Data oriented design is the goal of structuring your data/code in such a way that you take advantage of these two concepts (prefetching/recently-used-data) in order to maximize cache hits. In other words, you try to maximize cache hits by structuring your data in a certain way (generally contiguously), and then accessing it in a certain pattern (either sequentially or constantly re-access it shortly after).

In essence, you are optimizing for the hardware that you will run on, because you are taking advantage of a hardware feature (CPU cache).

Access Contiguous Data, and Access it Sequentially

By structuring your code such that it accesses contiguous memory sequentlially, you are taking advantage of prefetching, thus maximizing cache hits.

A common approach to achieve this is to use struct of arrays instead of array of structs. In other words, instead of having an array of structures, where each structure represents a different instance of your data, have a single struct, and each field of the struct is an array. For example, the x field of the struct is an array containing all the x values of your data. The y field is an array containing all the y values of your data, and so on.

If your code often accesses a particular field (or particular fields) of all your entities, this approach will take advantage of prefetching as your algorithms run through the arrays.

Access a Small Amount of Data Over and Over Again

Alternatively, if you are accessing the same data over and over again in a short period of time, you are taking advantage of the CPU’s MRU (most recently used) cache.
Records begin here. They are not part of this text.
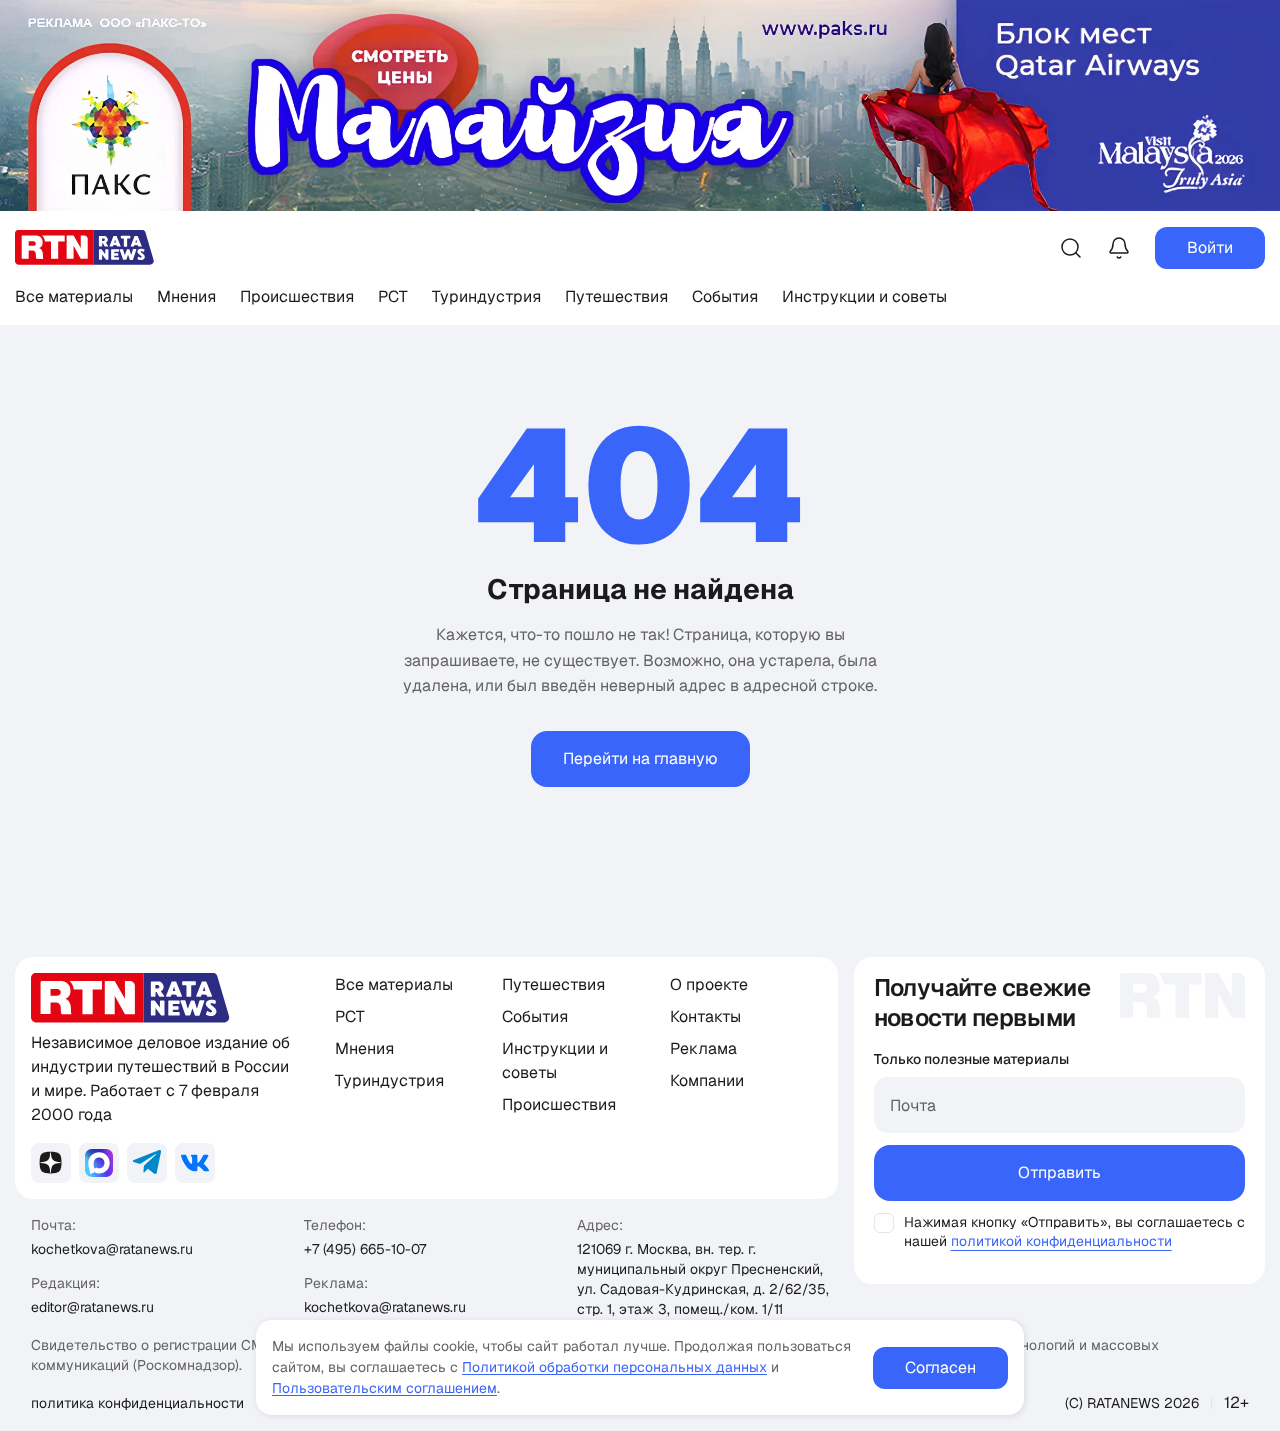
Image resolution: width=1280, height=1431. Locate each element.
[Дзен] (51, 1163)
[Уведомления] (1119, 248)
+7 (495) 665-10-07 (365, 1249)
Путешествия (616, 296)
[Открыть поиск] (1071, 248)
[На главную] (85, 247)
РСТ (393, 296)
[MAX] (99, 1163)
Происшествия (297, 296)
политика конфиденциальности (137, 1403)
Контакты (705, 1016)
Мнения (186, 296)
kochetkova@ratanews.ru (112, 1249)
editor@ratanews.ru (92, 1307)
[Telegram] (147, 1163)
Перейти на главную (640, 758)
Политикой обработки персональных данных (614, 1367)
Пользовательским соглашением (384, 1388)
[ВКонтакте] (195, 1163)
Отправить (1059, 1172)
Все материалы (74, 296)
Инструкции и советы (864, 296)
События (725, 296)
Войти (1210, 247)
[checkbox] (884, 1223)
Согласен (940, 1367)
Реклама (703, 1048)
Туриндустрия (486, 296)
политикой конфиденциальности (1061, 1241)
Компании (707, 1080)
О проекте (709, 984)
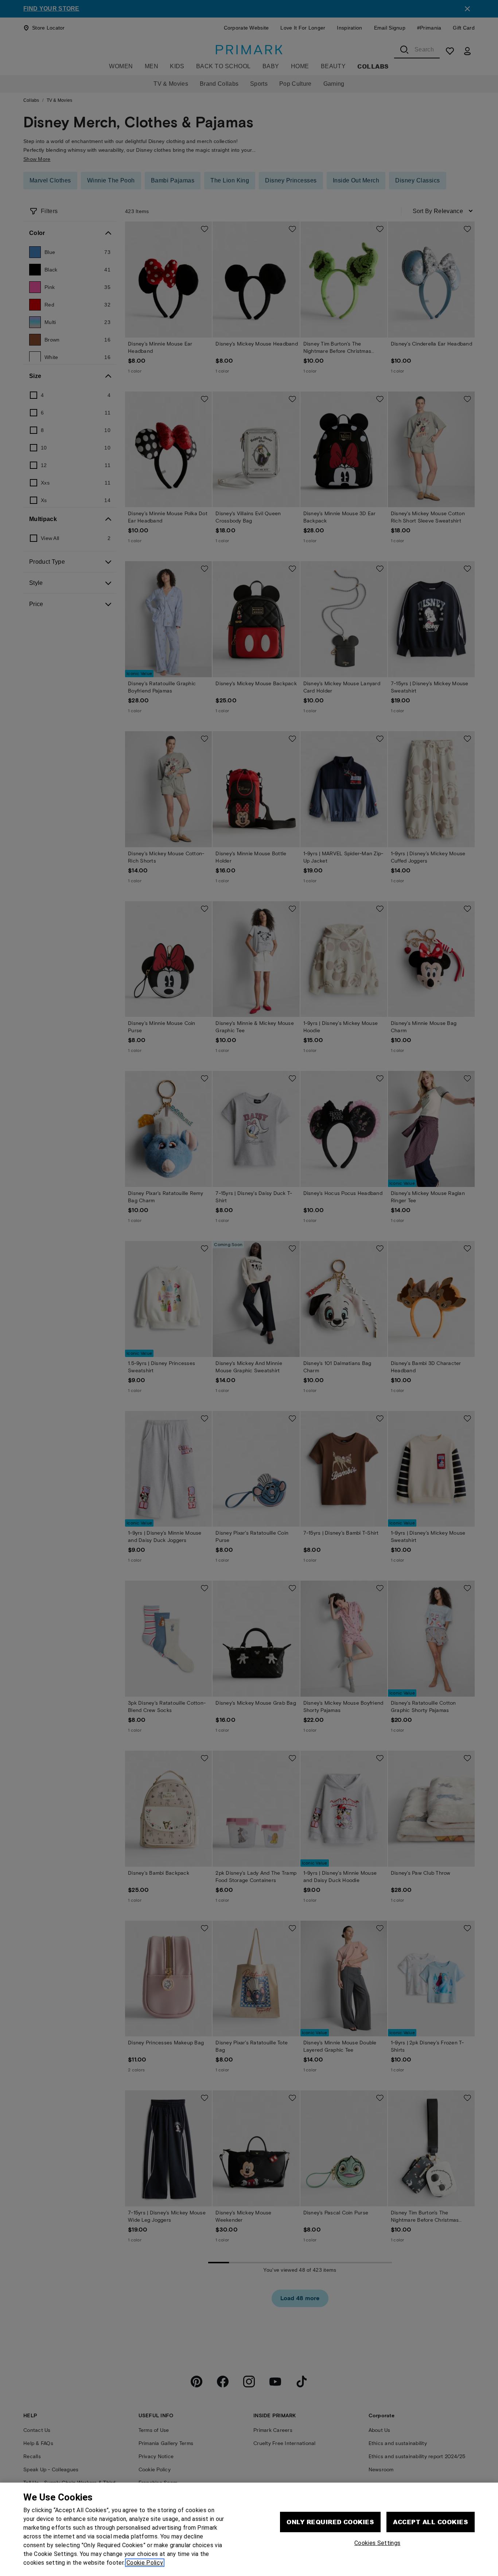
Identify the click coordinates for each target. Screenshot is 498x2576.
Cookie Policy (145, 2562)
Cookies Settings (377, 2543)
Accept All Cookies (430, 2522)
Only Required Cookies (330, 2522)
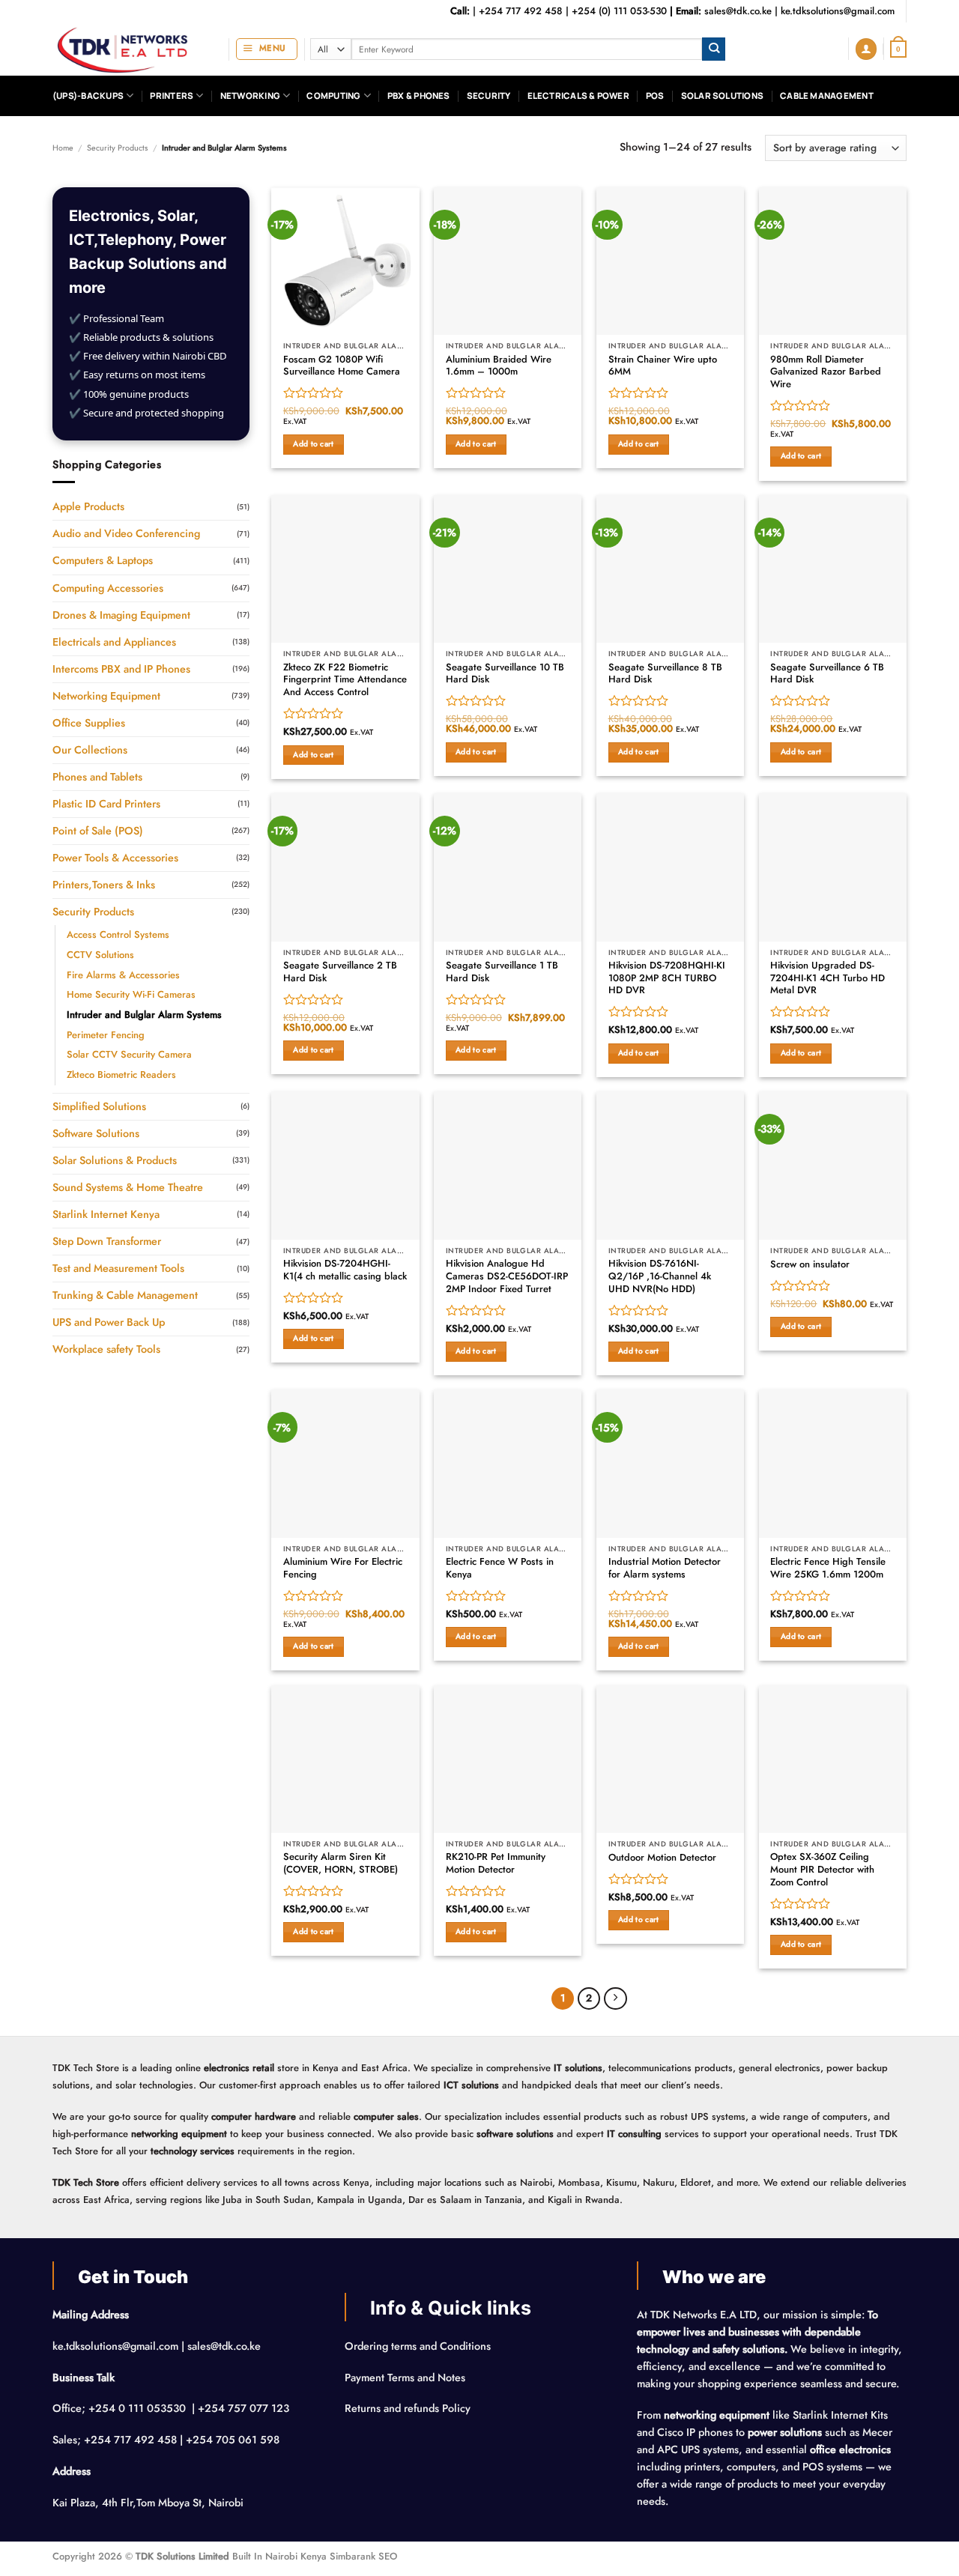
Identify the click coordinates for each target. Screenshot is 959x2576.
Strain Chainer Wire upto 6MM (662, 366)
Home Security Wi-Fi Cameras (131, 994)
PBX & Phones (418, 95)
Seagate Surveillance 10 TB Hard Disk (505, 674)
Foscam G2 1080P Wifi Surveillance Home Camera (341, 366)
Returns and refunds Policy (408, 2408)
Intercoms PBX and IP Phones (121, 668)
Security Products (117, 148)
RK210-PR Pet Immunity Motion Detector (495, 1863)
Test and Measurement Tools (118, 1268)
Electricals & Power (578, 95)
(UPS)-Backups (88, 95)
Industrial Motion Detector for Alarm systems (664, 1568)
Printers (171, 95)
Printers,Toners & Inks (103, 884)
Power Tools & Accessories (115, 857)
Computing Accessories (107, 588)
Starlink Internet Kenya (106, 1214)
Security (489, 95)
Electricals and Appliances (114, 641)
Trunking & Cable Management (125, 1295)
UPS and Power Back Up (108, 1322)
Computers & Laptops (102, 560)
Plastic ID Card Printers (106, 803)
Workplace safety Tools (106, 1349)
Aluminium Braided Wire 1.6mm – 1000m (498, 366)
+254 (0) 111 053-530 (619, 11)
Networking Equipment (106, 695)
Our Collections (89, 749)
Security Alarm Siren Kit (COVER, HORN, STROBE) (340, 1863)
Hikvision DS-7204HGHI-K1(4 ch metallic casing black (345, 1270)
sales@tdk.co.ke (738, 11)
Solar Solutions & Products (114, 1160)
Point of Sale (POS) (97, 830)
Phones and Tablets (97, 776)
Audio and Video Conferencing (126, 533)
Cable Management (827, 95)
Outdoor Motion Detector (662, 1858)
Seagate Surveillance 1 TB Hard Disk (502, 972)
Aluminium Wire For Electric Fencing (342, 1568)
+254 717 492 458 (521, 11)
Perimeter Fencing (106, 1035)
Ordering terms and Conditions (419, 2346)
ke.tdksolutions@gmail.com (838, 11)
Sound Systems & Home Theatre (127, 1187)
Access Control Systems (118, 934)
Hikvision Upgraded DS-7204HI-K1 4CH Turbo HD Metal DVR (827, 978)
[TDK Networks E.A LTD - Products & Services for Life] (129, 49)
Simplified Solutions (99, 1106)
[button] (266, 49)
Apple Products (88, 506)
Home (62, 148)
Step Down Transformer (106, 1241)
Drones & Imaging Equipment (121, 614)
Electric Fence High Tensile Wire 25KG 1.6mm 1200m (828, 1568)
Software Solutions (95, 1133)
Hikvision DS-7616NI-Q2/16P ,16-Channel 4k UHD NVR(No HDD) (659, 1276)
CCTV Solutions (100, 955)
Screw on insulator (810, 1264)
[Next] (615, 1998)
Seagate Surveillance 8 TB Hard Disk (665, 674)
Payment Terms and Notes (406, 2377)
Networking (250, 95)
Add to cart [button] (313, 443)
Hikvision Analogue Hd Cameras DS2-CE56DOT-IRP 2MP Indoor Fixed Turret (507, 1276)
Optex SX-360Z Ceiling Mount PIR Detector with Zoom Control (822, 1869)
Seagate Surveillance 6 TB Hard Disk (827, 674)
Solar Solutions (722, 95)
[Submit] (713, 49)
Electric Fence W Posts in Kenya (500, 1568)
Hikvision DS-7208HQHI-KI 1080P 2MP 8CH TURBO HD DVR (666, 978)
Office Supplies (88, 722)
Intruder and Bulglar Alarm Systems (144, 1014)
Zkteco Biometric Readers (121, 1074)
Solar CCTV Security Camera (129, 1054)
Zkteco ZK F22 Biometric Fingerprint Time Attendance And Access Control (345, 680)
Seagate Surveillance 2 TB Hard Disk (340, 972)
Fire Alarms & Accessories (123, 975)
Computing (333, 95)
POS (655, 95)
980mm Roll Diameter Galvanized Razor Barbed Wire (825, 372)
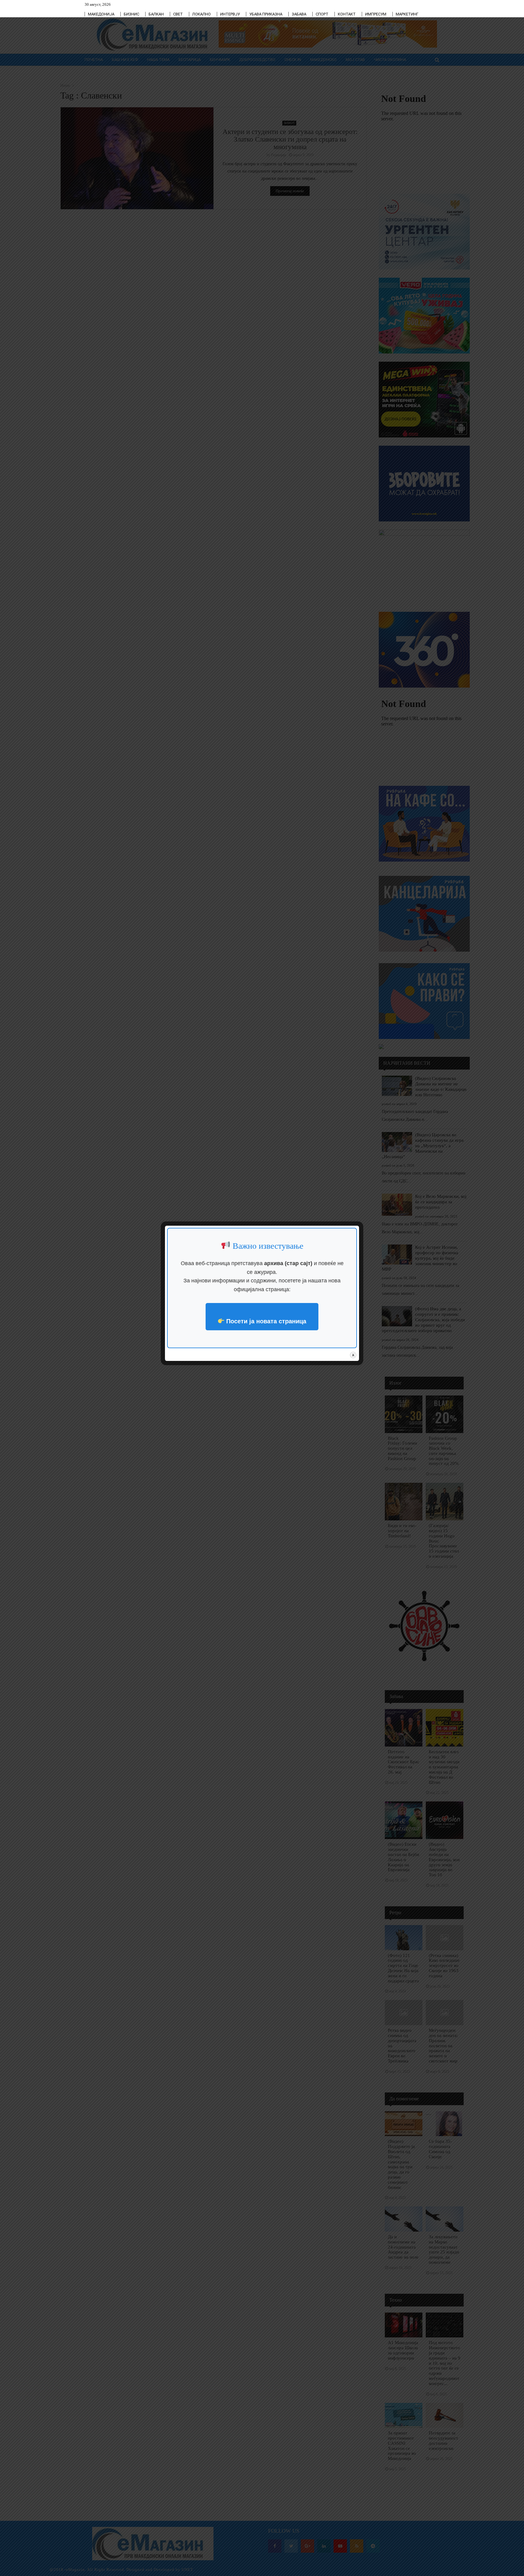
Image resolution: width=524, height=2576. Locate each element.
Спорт (322, 14)
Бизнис (131, 14)
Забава (299, 14)
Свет (178, 14)
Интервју (230, 14)
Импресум (375, 14)
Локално (201, 14)
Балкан (156, 14)
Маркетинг (407, 14)
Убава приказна (265, 14)
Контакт (347, 14)
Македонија (101, 14)
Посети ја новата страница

A common example of this in the wild is tiling. Tiling is the process of breaking up your data into small chunks, and then processing each chunk in its entirety before moving on to the next chunk. Each chunk’s data is small enough that it fits in the CPU’s cache, and each chunk’s data is accessed over and over again. This is generally used in multi-dimensional data, such as images, matrices etc. If you are operating on these multi-dimensional structures, you generally jump around in memory a lot, thus incur cache misses. By breaking the multi-dimensional data into small chunks (not into smaller dimensions!), and then constantly re-accessing the same chunk, you are taking advantage of the CPU’s MRU cache. This “constant” reaccessing of the same data is generally needed for these multi-dimensional algorithms anyways, so it is a perfect fit!

Conclusion

Let’s keep it short, I ordered some Chicken Shawarma and I don’t want it to get cold haha.

Data oriented design is just the goal of structuring your data and your code in such a way that you maximize cache hits.
There is really 2 ways of maximizing cache hits.
One, you can try to take advantage of prefetching, you can do this by simply structuring your data contiguously in memory and then accessing it sequentially.
Two, this one only works if you have a suitable problem (i.e. multi-dimensional data like matrices, images, etc), you can break your data into small chunks, and then process each chunk at a time.

Thanks for reading, have an awesome day! I’m hungry!